How to Calibrate an Acoustic Calibrator

mechanical

IEC 60942 acoustic calibrator calibration verifies the output sound pressure level (typically 94 dB or 114 dB at 1 kHz) and frequency accuracy used to field-check sound level meters. Class 1 calibrators must stay within ±0.3 dB of nominal; Class LS (laboratory standard) within ±0.15 dB. This procedure covers reference microphone coupling, SPL verification, frequency accuracy, distortion measurement, and environmental correction for pressure, temperature, and humidity per IEC 60942:2017.
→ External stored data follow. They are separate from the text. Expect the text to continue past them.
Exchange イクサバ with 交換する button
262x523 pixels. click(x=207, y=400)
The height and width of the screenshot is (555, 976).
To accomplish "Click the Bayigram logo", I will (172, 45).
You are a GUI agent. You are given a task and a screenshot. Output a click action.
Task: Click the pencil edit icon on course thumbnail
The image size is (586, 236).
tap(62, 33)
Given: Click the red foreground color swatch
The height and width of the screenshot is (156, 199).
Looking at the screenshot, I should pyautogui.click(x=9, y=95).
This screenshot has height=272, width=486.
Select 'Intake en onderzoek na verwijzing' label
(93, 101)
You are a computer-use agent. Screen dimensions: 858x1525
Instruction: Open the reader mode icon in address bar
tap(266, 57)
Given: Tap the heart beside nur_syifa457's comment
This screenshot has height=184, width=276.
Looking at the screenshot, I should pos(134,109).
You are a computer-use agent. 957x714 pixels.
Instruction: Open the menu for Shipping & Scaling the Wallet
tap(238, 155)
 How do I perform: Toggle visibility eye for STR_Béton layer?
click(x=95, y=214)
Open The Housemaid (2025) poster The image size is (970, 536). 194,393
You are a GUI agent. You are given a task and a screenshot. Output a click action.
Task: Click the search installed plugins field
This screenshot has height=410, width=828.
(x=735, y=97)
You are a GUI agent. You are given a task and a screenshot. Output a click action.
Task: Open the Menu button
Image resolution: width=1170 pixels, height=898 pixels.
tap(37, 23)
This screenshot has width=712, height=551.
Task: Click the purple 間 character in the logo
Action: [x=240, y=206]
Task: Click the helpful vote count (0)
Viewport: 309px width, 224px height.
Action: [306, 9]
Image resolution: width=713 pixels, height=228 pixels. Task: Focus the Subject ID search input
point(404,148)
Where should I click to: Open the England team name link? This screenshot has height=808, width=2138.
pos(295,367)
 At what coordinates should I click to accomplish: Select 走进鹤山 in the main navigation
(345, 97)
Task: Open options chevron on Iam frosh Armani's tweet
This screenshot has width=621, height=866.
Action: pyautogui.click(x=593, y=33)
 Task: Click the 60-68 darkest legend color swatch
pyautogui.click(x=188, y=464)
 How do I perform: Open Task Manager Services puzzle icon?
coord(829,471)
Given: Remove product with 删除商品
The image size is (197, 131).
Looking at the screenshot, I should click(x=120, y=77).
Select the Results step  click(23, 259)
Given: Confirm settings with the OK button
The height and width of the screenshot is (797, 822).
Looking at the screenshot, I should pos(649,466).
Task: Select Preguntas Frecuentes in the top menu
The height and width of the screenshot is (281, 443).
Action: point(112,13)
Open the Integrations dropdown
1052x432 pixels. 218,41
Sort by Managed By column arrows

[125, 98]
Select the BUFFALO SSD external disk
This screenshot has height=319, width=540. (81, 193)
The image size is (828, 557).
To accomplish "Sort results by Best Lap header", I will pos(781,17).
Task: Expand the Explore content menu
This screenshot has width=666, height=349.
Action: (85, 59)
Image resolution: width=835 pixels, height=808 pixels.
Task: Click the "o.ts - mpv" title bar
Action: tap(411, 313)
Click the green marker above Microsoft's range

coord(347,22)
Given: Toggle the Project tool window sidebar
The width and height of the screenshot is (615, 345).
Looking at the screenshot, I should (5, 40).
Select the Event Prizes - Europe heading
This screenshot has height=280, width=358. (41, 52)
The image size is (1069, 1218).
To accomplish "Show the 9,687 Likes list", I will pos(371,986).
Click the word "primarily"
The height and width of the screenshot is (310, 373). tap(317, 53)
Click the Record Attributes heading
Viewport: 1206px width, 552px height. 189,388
Required Reference Standards

  • IEC 60942:2017 - Electroacoustics — Sound calibrators
  • ANSI S1.40 - Specifications and verification procedures for sound calibrators
  • Calibrated reference microphone (IEC 61094-1 Class LS1 or LS2)
  • Calibrated barometer, thermometer, and hygrometer for environmental corrections

Calibration Procedure

  1. 1

    Environmental Stabilization

    Allow the acoustic calibrator and reference microphone to stabilize at laboratory conditions (typically 23 °C ±2 °C, 50 ±20% RH) for at least 2 hours. Record ambient temperature, relative humidity, and barometric pressure — these values are required for pressure corrections per IEC 60942 Annex B.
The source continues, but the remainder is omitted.